Rosy Bindi, Pd, chiede al ministro dell’Interno, Angelino Alfano, di fare chiarezza "sulla chiusura del Cie di Isola Capo Rizzuto”. “Occorre accertare le ragioni della rivolta e della morte di uno degli immigrati trattenuti nella struttura”, sottolinea Bindi, secondo cui “è tempo di uscire dalle logiche emergenziali e da un approccio solo repressivo del fenomeno dell’immigrazione con una revisione della Legge Bossi-Fini, come auspica anche oggi il ministro Kyenge, che tra l’altro cancelli la vergogna degli attuali centri di detenzione e identificazione”. La Calabria, conclude l’esponente Pd, “anche su questa difficile frontiera di convivenza con il resto del mondo, non puo’ restare sola".

Replica a Bindi Maurizio Gasparri, vicepresidente del Senato, che avverte tutti: se si cambia la legge sull’immigrazione, la Bossi-Fini, l’esecutivo va a farsi benedire. “Ci sono molti modi per far cadere un governo. Tra questi anche eventuali irresponsabili tentativi di rendere piu’ lassista la legislazione in materia di immigrazione".

L’esponente del Popolo della Libertà punta il dito contro il ministro dell’Integrazione: “Kyenge continua a seminare demagogia andando peraltro fuori dai suoi limitatissimi compiti. Eviti di contribuire alla confusione. Spero che, come Sartori, si possa criticare un ministro il cui operato e’ per fortuna nullo, ma i cui annunci impropri sono negativi”.

Per Gasparri è necessario “rafforzare il controllo delle frontiere per respingere i clandestini ed esigere il coinvolgimento internazionale per i profughi. Il resto e’ pericolosa demagogia. E questo – conclude – vale anche per la cittadinanza".

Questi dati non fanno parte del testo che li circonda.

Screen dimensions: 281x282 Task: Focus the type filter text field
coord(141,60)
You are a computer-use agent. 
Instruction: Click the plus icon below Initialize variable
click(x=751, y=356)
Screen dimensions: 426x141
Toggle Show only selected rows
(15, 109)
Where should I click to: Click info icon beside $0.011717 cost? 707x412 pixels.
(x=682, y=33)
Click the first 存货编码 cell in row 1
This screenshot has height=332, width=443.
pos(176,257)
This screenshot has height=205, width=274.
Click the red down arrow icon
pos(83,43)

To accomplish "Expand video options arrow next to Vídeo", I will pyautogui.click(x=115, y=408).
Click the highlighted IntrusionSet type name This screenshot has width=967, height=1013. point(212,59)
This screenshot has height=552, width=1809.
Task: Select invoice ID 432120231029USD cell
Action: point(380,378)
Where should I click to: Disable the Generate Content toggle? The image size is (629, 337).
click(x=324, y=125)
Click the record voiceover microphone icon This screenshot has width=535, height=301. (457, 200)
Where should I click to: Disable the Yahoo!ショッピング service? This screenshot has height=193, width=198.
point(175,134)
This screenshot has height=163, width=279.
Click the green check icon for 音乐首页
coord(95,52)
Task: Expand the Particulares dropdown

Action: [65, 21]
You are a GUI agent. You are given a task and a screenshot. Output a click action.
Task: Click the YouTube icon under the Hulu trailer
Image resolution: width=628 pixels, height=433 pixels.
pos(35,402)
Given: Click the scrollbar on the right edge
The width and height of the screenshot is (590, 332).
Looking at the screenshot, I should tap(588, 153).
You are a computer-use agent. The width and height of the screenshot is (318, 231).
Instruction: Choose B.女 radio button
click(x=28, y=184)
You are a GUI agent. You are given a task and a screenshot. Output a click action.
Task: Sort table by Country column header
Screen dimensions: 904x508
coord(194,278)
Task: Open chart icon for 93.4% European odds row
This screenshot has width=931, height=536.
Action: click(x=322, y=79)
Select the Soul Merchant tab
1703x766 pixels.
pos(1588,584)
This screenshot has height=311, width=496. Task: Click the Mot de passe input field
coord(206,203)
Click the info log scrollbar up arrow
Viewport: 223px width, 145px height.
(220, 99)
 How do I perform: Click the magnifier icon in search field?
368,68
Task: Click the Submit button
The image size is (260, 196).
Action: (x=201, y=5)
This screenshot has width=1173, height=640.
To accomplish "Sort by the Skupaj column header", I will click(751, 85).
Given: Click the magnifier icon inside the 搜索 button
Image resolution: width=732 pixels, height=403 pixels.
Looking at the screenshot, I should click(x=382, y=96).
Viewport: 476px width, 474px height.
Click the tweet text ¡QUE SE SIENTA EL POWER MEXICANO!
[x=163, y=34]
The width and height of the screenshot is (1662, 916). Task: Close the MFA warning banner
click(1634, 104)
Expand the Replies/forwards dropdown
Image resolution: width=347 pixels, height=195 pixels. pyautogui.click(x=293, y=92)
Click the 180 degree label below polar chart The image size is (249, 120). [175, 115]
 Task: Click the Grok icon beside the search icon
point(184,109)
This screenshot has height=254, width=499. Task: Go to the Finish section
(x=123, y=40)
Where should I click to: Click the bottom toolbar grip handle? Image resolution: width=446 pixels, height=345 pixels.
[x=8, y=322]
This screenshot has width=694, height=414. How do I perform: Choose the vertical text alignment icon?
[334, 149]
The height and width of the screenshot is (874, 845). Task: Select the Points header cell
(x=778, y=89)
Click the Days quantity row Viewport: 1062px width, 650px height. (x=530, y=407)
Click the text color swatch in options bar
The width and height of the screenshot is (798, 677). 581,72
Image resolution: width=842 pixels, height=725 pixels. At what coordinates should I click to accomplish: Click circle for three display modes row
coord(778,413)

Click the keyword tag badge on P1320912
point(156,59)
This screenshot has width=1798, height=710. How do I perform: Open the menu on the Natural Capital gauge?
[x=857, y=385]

Sul tema, dopo le parole di Gasparri, si fa sentire anche Pippo Civati, deputato e candidato alla segreteria del Pd: "È incredibile come la destra reagisca quando si tratta di immigrazione. Solo Berlusconi e i suoi problemi giudiziari rendono cosi’ sensibili gli esponenti del Pdl. Gasparri dice che se si discute la Bossi-Fini – come Kyenge ha giustamente proposto – potrebbe cadere il governo. A proposito di tabu’ e di riflessi condizionati, che impediscono al Paese di cambiare".